Work instruction — Retype every entry below exactly as it stands.

* * * * *

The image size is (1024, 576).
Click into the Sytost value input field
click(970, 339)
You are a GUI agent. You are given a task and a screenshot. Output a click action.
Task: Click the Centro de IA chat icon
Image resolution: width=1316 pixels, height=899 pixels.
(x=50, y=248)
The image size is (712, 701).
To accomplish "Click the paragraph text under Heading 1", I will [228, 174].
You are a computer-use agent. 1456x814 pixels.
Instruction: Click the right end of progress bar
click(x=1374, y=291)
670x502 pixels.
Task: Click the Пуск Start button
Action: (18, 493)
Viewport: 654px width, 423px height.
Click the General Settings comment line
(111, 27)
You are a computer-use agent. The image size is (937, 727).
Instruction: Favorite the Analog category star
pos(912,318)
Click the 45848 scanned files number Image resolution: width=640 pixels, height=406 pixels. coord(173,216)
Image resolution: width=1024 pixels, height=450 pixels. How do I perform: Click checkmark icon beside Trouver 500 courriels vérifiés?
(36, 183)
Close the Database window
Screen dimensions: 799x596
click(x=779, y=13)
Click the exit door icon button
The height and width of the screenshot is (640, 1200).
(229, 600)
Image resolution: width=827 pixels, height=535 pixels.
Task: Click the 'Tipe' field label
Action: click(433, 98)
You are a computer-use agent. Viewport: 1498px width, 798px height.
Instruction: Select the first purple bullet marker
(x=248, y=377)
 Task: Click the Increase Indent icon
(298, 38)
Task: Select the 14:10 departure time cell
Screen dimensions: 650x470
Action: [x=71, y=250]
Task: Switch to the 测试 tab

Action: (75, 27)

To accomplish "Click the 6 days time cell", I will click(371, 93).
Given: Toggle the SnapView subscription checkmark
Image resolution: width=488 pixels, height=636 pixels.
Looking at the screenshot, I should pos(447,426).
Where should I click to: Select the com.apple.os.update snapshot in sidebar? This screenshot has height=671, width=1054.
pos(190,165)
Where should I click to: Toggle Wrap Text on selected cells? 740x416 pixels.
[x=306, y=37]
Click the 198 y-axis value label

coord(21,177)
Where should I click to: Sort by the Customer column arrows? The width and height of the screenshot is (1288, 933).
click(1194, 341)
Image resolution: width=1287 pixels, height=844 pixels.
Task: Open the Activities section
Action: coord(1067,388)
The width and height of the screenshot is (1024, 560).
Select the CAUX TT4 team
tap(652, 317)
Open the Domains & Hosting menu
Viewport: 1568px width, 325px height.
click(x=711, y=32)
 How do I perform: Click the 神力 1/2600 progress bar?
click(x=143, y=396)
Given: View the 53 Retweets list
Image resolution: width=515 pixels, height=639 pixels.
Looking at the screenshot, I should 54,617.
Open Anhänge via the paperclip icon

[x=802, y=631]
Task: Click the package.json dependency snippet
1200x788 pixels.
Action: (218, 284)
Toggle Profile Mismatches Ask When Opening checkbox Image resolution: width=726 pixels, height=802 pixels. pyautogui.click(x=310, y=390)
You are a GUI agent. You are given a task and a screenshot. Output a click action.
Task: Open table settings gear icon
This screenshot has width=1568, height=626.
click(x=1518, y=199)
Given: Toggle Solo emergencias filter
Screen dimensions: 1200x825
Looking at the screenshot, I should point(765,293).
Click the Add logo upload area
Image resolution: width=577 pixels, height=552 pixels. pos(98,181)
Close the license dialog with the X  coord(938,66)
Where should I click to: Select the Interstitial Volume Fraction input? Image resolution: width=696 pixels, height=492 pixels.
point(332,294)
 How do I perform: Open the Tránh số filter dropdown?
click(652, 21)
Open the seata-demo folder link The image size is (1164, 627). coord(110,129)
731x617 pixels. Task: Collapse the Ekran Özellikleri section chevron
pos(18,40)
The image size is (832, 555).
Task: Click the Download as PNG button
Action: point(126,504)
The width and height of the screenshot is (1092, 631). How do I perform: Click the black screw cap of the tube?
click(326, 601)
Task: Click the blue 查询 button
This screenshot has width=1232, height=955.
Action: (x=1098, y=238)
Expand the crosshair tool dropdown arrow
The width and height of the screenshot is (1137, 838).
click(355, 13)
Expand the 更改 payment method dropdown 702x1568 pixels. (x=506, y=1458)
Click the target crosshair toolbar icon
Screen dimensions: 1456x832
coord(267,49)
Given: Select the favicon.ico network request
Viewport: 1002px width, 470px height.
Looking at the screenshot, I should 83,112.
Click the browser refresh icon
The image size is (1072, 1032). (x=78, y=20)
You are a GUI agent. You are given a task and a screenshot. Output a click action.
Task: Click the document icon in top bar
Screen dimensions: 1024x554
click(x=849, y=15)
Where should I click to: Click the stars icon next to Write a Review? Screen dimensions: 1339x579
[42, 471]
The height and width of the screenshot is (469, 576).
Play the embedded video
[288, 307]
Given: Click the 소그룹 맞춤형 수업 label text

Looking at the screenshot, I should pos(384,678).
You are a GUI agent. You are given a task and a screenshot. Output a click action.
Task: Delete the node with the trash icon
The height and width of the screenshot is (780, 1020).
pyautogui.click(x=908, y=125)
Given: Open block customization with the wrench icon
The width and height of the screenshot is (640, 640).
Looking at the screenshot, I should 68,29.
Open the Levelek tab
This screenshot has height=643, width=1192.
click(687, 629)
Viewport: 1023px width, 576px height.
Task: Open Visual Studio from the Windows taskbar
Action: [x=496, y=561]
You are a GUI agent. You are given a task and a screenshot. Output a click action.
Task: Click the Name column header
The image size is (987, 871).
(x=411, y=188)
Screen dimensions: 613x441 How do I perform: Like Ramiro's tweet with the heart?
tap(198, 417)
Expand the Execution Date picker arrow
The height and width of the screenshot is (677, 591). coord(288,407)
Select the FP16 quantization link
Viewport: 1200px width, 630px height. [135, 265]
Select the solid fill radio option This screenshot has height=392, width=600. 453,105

* * * * *

Your response —
The image size is (1024, 576).
Click into the Sytost value input field
click(970, 339)
You are a GUI agent. You are given a task and a screenshot. Output a click action.
Task: Click the Centro de IA chat icon
Image resolution: width=1316 pixels, height=899 pixels.
(x=50, y=248)
The image size is (712, 701).
To accomplish "Click the paragraph text under Heading 1", I will [228, 174].
You are a computer-use agent. 1456x814 pixels.
Instruction: Click the right end of progress bar
click(x=1374, y=291)
670x502 pixels.
Task: Click the Пуск Start button
Action: (18, 493)
Viewport: 654px width, 423px height.
Click the General Settings comment line
(111, 27)
You are a computer-use agent. The image size is (937, 727).
Instruction: Favorite the Analog category star
pos(912,318)
Click the 45848 scanned files number Image resolution: width=640 pixels, height=406 pixels. coord(173,216)
Image resolution: width=1024 pixels, height=450 pixels. How do I perform: Click checkmark icon beside Trouver 500 courriels vérifiés?
(36, 183)
Close the Database window
Screen dimensions: 799x596
click(x=779, y=13)
Click the exit door icon button
The height and width of the screenshot is (640, 1200).
(229, 600)
Image resolution: width=827 pixels, height=535 pixels.
Task: Click the 'Tipe' field label
Action: click(433, 98)
You are a computer-use agent. Viewport: 1498px width, 798px height.
Instruction: Select the first purple bullet marker
(x=248, y=377)
 Task: Click the Increase Indent icon
(298, 38)
Task: Select the 14:10 departure time cell
Screen dimensions: 650x470
Action: [x=71, y=250]
Task: Switch to the 测试 tab

Action: (75, 27)

To accomplish "Click the 6 days time cell", I will click(371, 93).
Given: Toggle the SnapView subscription checkmark
Image resolution: width=488 pixels, height=636 pixels.
Looking at the screenshot, I should pos(447,426).
Where should I click to: Select the com.apple.os.update snapshot in sidebar? This screenshot has height=671, width=1054.
pos(190,165)
Where should I click to: Toggle Wrap Text on selected cells? 740x416 pixels.
[x=306, y=37]
Click the 198 y-axis value label

coord(21,177)
Where should I click to: Sort by the Customer column arrows? The width and height of the screenshot is (1288, 933).
click(1194, 341)
Image resolution: width=1287 pixels, height=844 pixels.
Task: Open the Activities section
Action: coord(1067,388)
The width and height of the screenshot is (1024, 560).
Select the CAUX TT4 team
tap(652, 317)
Open the Domains & Hosting menu
Viewport: 1568px width, 325px height.
click(x=711, y=32)
 How do I perform: Click the 神力 1/2600 progress bar?
click(x=143, y=396)
Given: View the 53 Retweets list
Image resolution: width=515 pixels, height=639 pixels.
Looking at the screenshot, I should 54,617.
Open Anhänge via the paperclip icon

[x=802, y=631]
Task: Click the package.json dependency snippet
1200x788 pixels.
Action: (218, 284)
Toggle Profile Mismatches Ask When Opening checkbox Image resolution: width=726 pixels, height=802 pixels. pyautogui.click(x=310, y=390)
You are a GUI agent. You are given a task and a screenshot. Output a click action.
Task: Open table settings gear icon
This screenshot has width=1568, height=626.
click(x=1518, y=199)
Given: Toggle Solo emergencias filter
Screen dimensions: 1200x825
Looking at the screenshot, I should point(765,293).
Click the Add logo upload area
Image resolution: width=577 pixels, height=552 pixels. pos(98,181)
Close the license dialog with the X  coord(938,66)
Where should I click to: Select the Interstitial Volume Fraction input? Image resolution: width=696 pixels, height=492 pixels.
point(332,294)
 How do I perform: Open the Tránh số filter dropdown?
click(652, 21)
Open the seata-demo folder link The image size is (1164, 627). coord(110,129)
731x617 pixels. Task: Collapse the Ekran Özellikleri section chevron
pos(18,40)
The image size is (832, 555).
Task: Click the Download as PNG button
Action: point(126,504)
The width and height of the screenshot is (1092, 631). How do I perform: Click the black screw cap of the tube?
click(326, 601)
Task: Click the blue 查询 button
This screenshot has width=1232, height=955.
Action: (x=1098, y=238)
Expand the crosshair tool dropdown arrow
The width and height of the screenshot is (1137, 838).
click(355, 13)
Expand the 更改 payment method dropdown 702x1568 pixels. (x=506, y=1458)
Click the target crosshair toolbar icon
Screen dimensions: 1456x832
coord(267,49)
Given: Select the favicon.ico network request
Viewport: 1002px width, 470px height.
Looking at the screenshot, I should 83,112.
Click the browser refresh icon
The image size is (1072, 1032). (x=78, y=20)
You are a GUI agent. You are given a task and a screenshot. Output a click action.
Task: Click the document icon in top bar
Screen dimensions: 1024x554
click(x=849, y=15)
Where should I click to: Click the stars icon next to Write a Review? Screen dimensions: 1339x579
[42, 471]
The height and width of the screenshot is (469, 576).
Play the embedded video
[288, 307]
Given: Click the 소그룹 맞춤형 수업 label text

Looking at the screenshot, I should pos(384,678).
You are a GUI agent. You are given a task and a screenshot. Output a click action.
Task: Delete the node with the trash icon
The height and width of the screenshot is (780, 1020).
pyautogui.click(x=908, y=125)
Given: Open block customization with the wrench icon
The width and height of the screenshot is (640, 640).
Looking at the screenshot, I should 68,29.
Open the Levelek tab
This screenshot has height=643, width=1192.
click(687, 629)
Viewport: 1023px width, 576px height.
Task: Open Visual Studio from the Windows taskbar
Action: [x=496, y=561]
You are a GUI agent. You are given a task and a screenshot. Output a click action.
Task: Click the Name column header
The image size is (987, 871).
(x=411, y=188)
Screen dimensions: 613x441 How do I perform: Like Ramiro's tweet with the heart?
tap(198, 417)
Expand the Execution Date picker arrow
The height and width of the screenshot is (677, 591). coord(288,407)
Select the FP16 quantization link
Viewport: 1200px width, 630px height. [135, 265]
Select the solid fill radio option This screenshot has height=392, width=600. 453,105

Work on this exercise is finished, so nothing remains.